Deep Learning Weekly: Issue #205
The AI pair programmer, a next-generation simulation platform for AI agents, natural language prompting and more
This week in deep learning, we bring you an AI pair programmer, WHO's first AI for healthcare report, a comprehensive article on natural language prompting and democratizing conversational AI systems through new datasets and research.
You may also enjoy machine learning models that learned to simulate atomic clusters, a next-generation simulation platform for AI agents, class activation maps for your Pytorch models, a paper on the extension of CLIP that handles audio, and more!
As always, happy reading and hacking. If you have something you think should be in next week’s issue, find us on Twitter: @dl_weekly.
Until next week!
The technical preview of GitHub Copilot, a new AI pair programmer that helps you write better code via OpenAI Codex, was just launched.
Researchers from the University of Colorado, Boulder trained a neural network and a random forest to predict energy bands from 16-atom arrangements, using skillfully simulated training data.
The World Health Organization issued its first artificial intelligence in healthcare report, highlighting inclusivity, explainability and other relevant matters.
Facebook announces a next-generation simulation platform that lets AI researchers teach machines not only to navigate through photo-realistic 3D virtual environments but also to interact with objects just as they would in common space.
PastBook, a startup out of Amsterdam, is bringing its web-to-print, AI-powered photobook service to iOS.
ByteDance, the Beijing-based parent company of video sharing app TikTok has started selling TikTok’s AI to other companies.
Researchers explore the constantly evolving organizational threats, such as deepfake impersonations and adversarial attacks, that artificial intelligence has brought to the table.
Mobile & Edge
A technical blog detailing Sony Spresense’s features which were designed with TinyML and IoT applications in mind.
A short article on how to implement ML Kit’s on-device Image Labeling API on Android.
A 90-minute hands-on workshop on smart sensor analysis, image processing, and end-to-end TinyML models.
A comprehensive article discussing the recent progress of natural-language prompts, soft prompts, and in-context learning.
Facebook presents a few novel techniques which are effective at scaling NLU models to support more diverse use cases in more languages.
Hugging Face showcases the new features of Sentence Transformers, a framework for sentence, paragraph and image embeddings.
An article discussing Google’s ML-based system that game developers can use to quickly and efficiently train game-testing agents.
Libraries & Code
A simple way to leverage the class-specific activation of convolutional layers in PyTorch.
A library that automates feature extraction via scalable hypothesis tests and comes with a robust feature selection algorithm.
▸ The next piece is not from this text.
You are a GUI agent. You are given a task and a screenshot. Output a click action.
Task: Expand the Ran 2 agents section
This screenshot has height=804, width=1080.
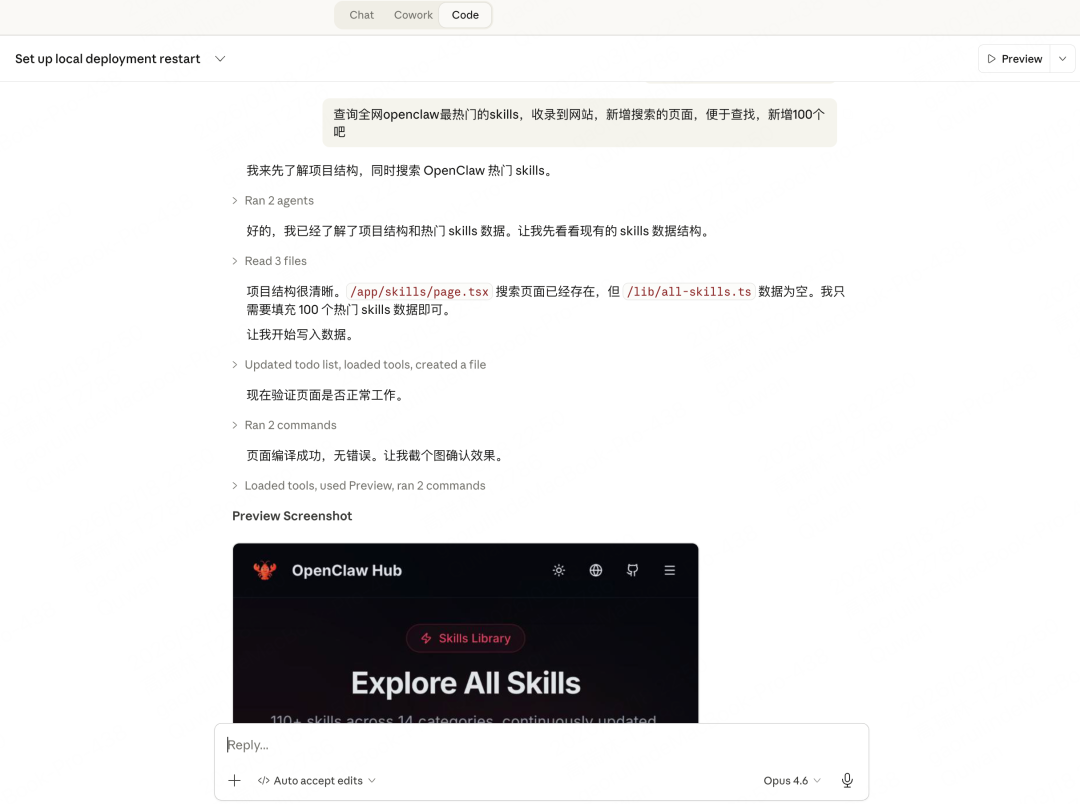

apache/submarine: Submarine is Cloud Native Machine Learning Platform.: a Deep Learning Optimization Library
An end-to-end machine learning platform that allows data scientists to create end-to-end machine learning workflows.
Papers & Publications
In the past, the rapidly evolving field of sound classification greatly benefited from the application of methods from other domains. Today, we observe the trend to fuse domain-specific tasks and approaches together, which provides the community with new outstanding models.
In this work, we present an extension of the CLIP model that handles audio in addition to text and images. Our proposed model incorporates the ESResNeXt audio-model into the CLIP framework using the AudioSet dataset. Such a combination enables the proposed model to perform bimodal and unimodal classification and querying, while keeping CLIP's ability to generalize to unseen datasets in a zero-shot inference fashion.
AudioCLIP achieves new state-of-the-art results in the Environmental Sound Classification (ESC) task, out-performing other approaches by reaching accuracies of 90.07% on the UrbanSound8K and 97.15% on the ESC-50 datasets. Further it sets new baselines in the zero-shot ESC-task on the same datasets 68.78% and 69.40%, respectively).
Finally, we also assess the cross-modal querying performance of the proposed model as well as the influence of full and partial training on the results. For the sake of reproducibility, our code is published.
Dropout is a powerful and widely used technique to regularize the training of deep neural networks. In this paper, we introduce a simple regularization strategy upon dropout in model training, namely R-Drop, which forces the output distributions of different sub models generated by dropout to be consistent with each other. Specifically, for each training sample, R-Drop minimizes the bidirectional KL-divergence between the output distributions of two sub models sampled by dropout. Theoretical analysis reveals that R-Drop reduces the freedom of the model parameters and complements dropout. Experiments on 5 widely used deep learning tasks (18 datasets in total), including neural machine translation, abstractive summarization, language understanding, language modeling, and image classification, show that R-Drop is universally effective. In particular, it yields substantial improvements when applied to fine-tune large-scale pre-trained models, e.g., ViT, RoBERTa-large, and BART, and achieves state-of-the-art (SOTA) performances with the vanilla Transformer model on WMT14 English → German translation (30.91 BLEU) and WMT14 English → French translation ( 43.95 BLEU), even surpassing models trained with extra large-scale data and expert-designed advanced variants of Transformer models.